*EXERCISE DETAILS*. Begin at the first line of the records below and, please, give each line again exactly until the line with "ジュース・スムージー (313, 2132)" is included.

*Records drawn from a dataset*.
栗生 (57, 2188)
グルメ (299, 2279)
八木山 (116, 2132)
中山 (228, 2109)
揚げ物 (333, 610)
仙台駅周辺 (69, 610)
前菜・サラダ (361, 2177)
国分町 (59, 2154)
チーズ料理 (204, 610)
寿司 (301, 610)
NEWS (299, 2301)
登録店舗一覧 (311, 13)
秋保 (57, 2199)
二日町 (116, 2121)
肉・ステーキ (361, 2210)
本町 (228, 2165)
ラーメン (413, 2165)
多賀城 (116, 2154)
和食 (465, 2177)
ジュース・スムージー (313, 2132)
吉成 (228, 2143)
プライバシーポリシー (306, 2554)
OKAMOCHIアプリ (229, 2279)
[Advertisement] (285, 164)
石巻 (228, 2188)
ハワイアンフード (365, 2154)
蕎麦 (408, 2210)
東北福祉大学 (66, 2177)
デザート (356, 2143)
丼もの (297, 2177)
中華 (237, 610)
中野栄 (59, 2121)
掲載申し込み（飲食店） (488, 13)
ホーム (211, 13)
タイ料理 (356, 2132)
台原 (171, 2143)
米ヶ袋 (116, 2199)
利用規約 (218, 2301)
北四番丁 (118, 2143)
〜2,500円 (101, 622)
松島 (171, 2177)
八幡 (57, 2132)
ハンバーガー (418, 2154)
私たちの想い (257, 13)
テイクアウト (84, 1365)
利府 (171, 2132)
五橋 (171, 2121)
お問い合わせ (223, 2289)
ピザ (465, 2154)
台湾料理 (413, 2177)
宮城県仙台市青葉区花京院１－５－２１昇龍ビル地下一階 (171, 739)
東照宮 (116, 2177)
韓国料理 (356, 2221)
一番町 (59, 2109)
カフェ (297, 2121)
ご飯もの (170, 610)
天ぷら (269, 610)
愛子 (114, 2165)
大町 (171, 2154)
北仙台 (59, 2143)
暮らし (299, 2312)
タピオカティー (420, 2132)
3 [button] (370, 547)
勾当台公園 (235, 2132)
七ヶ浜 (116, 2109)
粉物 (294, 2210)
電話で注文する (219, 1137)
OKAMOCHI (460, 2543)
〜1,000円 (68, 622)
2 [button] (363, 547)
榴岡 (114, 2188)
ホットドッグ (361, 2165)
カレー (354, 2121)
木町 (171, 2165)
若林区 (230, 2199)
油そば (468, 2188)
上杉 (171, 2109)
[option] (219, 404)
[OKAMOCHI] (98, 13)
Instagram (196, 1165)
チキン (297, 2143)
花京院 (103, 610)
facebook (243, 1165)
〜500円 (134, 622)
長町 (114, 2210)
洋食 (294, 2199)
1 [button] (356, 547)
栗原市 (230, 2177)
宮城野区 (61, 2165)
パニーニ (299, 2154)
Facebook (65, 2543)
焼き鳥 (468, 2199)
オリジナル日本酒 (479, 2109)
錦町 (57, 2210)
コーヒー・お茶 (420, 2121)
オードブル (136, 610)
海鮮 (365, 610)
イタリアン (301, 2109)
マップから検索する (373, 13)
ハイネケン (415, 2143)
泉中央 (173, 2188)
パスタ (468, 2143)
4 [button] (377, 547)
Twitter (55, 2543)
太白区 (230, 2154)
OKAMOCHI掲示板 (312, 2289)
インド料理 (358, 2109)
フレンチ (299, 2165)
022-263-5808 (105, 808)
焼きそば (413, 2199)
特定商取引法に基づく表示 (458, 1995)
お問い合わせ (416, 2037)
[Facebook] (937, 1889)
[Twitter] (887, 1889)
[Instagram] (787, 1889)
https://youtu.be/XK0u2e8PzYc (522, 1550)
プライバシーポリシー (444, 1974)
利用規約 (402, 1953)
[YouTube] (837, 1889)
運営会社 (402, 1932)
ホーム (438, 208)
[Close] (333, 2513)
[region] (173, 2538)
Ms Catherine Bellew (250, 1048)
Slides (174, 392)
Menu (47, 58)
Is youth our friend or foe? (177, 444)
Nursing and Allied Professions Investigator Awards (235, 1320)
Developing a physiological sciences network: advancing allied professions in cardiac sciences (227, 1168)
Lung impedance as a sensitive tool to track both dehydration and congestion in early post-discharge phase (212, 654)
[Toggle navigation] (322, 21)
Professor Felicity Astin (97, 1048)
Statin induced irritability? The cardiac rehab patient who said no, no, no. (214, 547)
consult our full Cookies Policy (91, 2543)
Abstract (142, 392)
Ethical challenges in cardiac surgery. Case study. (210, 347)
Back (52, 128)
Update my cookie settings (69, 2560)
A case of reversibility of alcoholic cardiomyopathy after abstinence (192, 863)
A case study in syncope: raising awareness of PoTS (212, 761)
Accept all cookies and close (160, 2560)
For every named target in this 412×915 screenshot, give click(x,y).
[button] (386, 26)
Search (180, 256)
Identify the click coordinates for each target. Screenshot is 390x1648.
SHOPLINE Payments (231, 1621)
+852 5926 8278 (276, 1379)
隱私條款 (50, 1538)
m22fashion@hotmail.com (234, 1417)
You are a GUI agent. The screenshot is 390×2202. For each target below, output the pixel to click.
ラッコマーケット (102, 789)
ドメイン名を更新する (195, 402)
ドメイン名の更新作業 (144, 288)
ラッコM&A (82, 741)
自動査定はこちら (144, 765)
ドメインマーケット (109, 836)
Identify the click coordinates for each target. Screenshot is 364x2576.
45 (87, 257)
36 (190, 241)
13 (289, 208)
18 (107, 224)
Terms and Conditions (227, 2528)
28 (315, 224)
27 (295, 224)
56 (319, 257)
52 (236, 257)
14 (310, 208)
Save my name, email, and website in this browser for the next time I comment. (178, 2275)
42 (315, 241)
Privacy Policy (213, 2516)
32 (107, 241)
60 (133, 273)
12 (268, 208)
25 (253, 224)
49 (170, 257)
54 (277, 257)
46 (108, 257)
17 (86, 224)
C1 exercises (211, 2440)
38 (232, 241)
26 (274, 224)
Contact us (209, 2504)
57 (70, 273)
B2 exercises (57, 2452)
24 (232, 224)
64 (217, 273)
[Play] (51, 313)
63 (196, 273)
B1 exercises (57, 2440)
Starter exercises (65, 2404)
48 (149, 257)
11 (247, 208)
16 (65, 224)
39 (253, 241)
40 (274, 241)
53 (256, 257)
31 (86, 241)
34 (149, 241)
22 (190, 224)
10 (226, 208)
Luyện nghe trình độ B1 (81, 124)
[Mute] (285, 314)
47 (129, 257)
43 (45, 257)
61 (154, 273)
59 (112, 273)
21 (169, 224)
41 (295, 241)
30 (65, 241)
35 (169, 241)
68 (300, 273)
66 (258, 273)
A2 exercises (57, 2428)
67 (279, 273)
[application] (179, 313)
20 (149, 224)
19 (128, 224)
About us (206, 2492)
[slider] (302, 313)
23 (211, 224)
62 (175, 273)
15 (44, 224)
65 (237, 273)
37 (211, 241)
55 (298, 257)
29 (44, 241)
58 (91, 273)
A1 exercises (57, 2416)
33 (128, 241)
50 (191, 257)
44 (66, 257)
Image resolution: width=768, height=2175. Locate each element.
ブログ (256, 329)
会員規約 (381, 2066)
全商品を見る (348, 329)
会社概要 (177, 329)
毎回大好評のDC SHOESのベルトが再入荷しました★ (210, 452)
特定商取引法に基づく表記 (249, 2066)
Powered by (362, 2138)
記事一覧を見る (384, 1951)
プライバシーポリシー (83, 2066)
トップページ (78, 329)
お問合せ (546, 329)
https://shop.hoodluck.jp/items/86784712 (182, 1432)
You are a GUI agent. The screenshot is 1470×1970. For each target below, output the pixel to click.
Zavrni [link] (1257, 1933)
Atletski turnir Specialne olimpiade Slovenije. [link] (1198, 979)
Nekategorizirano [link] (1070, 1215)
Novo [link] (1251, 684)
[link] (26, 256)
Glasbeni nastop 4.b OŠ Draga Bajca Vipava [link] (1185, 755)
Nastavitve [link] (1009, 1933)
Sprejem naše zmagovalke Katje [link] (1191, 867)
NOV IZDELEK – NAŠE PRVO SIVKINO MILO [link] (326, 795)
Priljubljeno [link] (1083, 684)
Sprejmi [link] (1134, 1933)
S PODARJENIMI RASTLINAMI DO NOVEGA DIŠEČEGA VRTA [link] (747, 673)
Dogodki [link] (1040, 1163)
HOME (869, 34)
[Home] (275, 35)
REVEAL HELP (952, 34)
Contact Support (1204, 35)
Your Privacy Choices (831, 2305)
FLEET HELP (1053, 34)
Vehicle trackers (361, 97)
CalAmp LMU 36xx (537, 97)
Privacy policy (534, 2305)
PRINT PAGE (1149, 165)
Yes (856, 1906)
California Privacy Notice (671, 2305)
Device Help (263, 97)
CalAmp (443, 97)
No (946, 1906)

*ANSWER SPACE*.
栗生 (57, 2188)
グルメ (299, 2279)
八木山 (116, 2132)
中山 (228, 2109)
揚げ物 (333, 610)
仙台駅周辺 (69, 610)
前菜・サラダ (361, 2177)
国分町 (59, 2154)
チーズ料理 (204, 610)
寿司 (301, 610)
NEWS (299, 2301)
登録店舗一覧 (311, 13)
秋保 (57, 2199)
二日町 (116, 2121)
肉・ステーキ (361, 2210)
本町 (228, 2165)
ラーメン (413, 2165)
多賀城 (116, 2154)
和食 (465, 2177)
ジュース・スムージー (313, 2132)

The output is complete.